WHAT THE TASK REQUIRES:
Look for the line with "The width and" in the entries below, then extract that line and all lines after it exactly, with pictures left out.

PROVIDED MATERIAL:
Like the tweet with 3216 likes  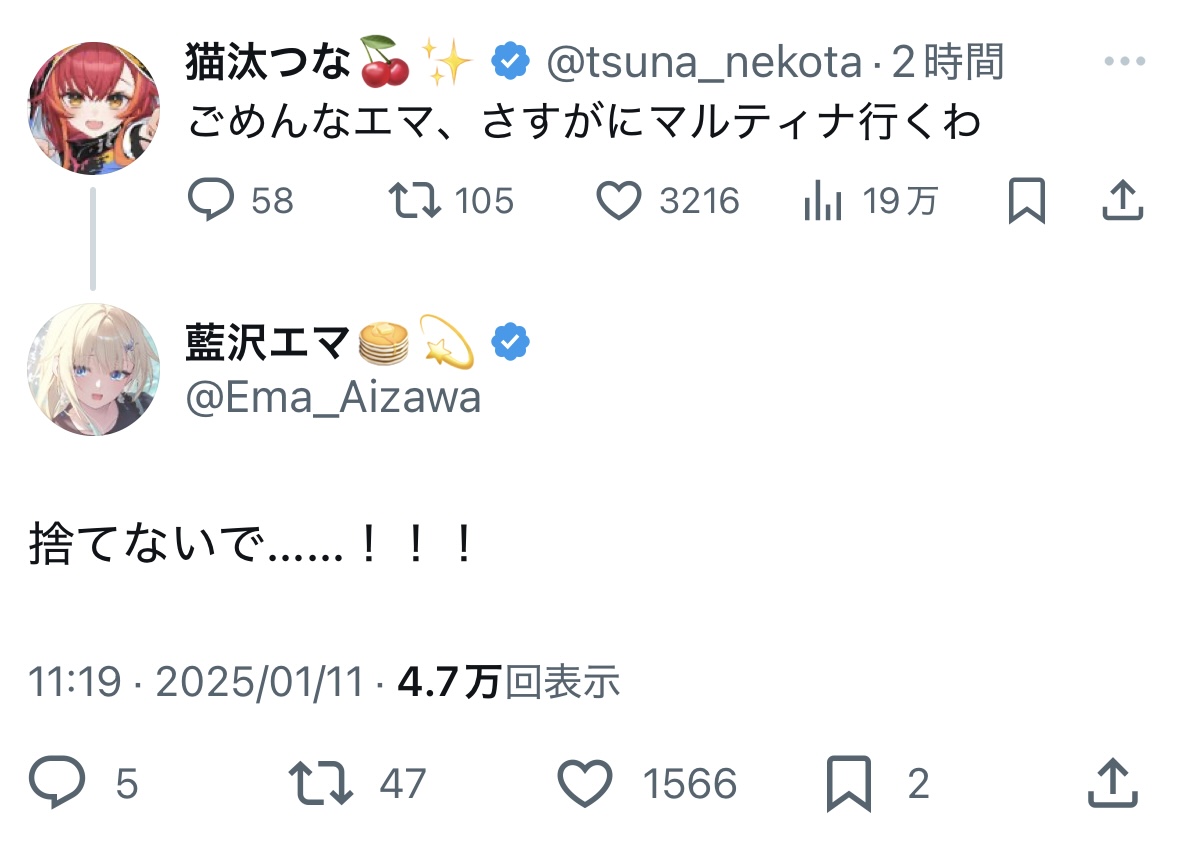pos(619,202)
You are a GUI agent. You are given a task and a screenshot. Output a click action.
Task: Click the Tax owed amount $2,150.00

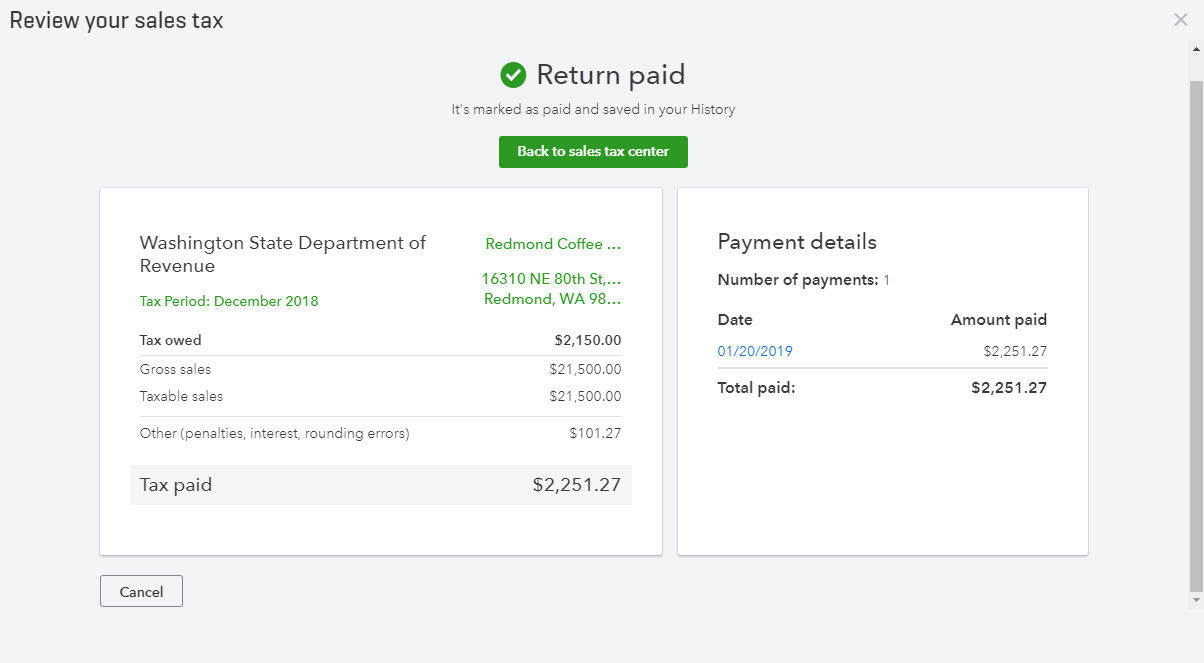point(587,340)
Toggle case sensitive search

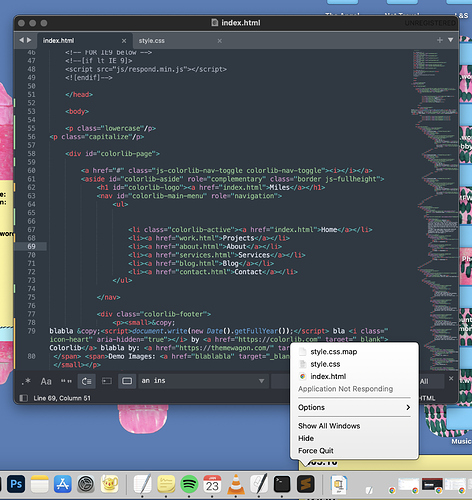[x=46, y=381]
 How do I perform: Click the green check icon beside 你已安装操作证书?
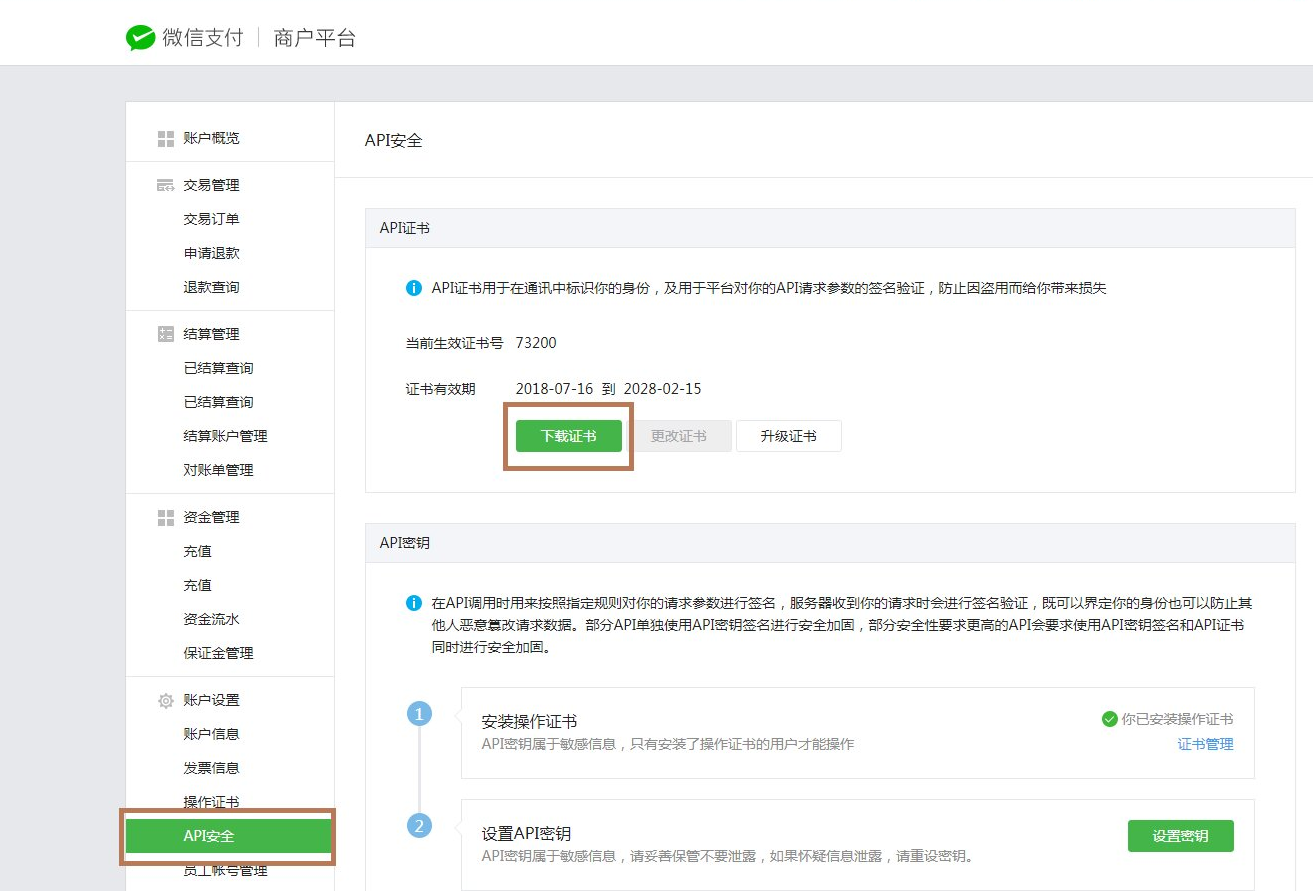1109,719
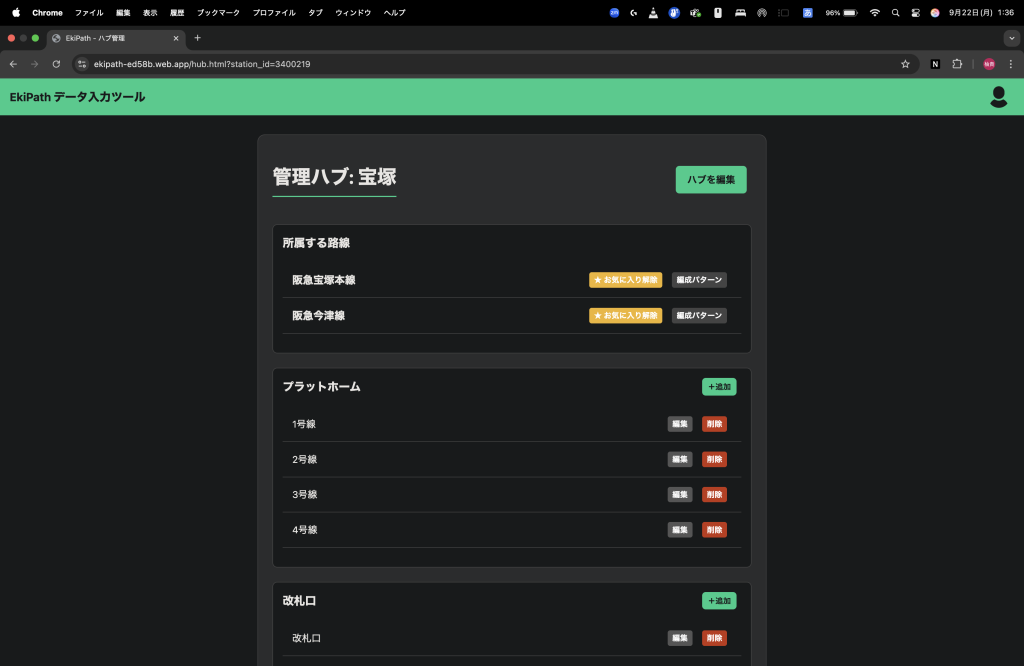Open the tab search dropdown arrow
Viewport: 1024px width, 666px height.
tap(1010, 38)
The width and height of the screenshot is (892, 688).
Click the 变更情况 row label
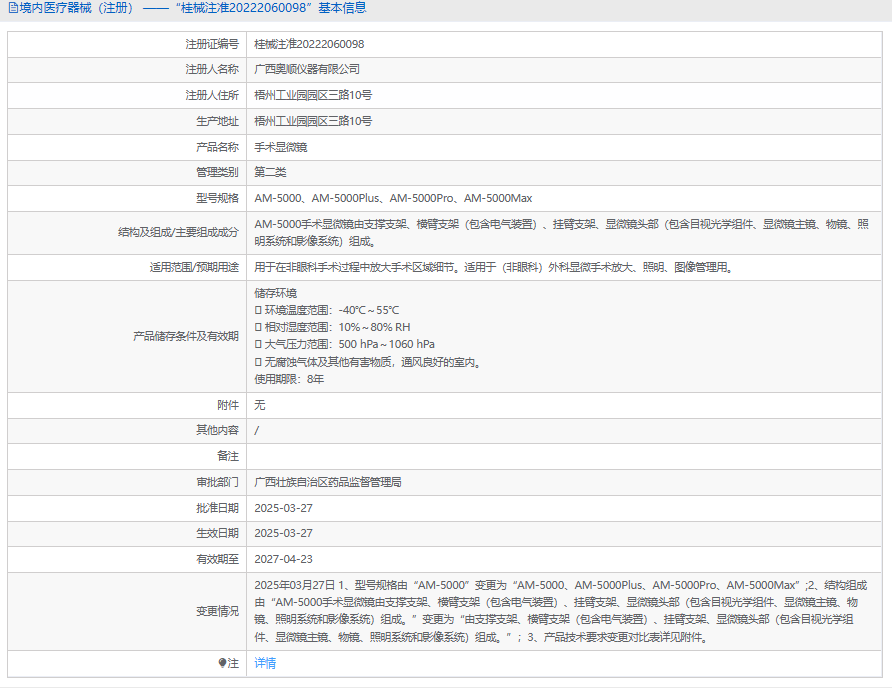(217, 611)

EXERCISE OUTPUT:
The width and height of the screenshot is (892, 688).
Click the 变更情况 row label
(217, 611)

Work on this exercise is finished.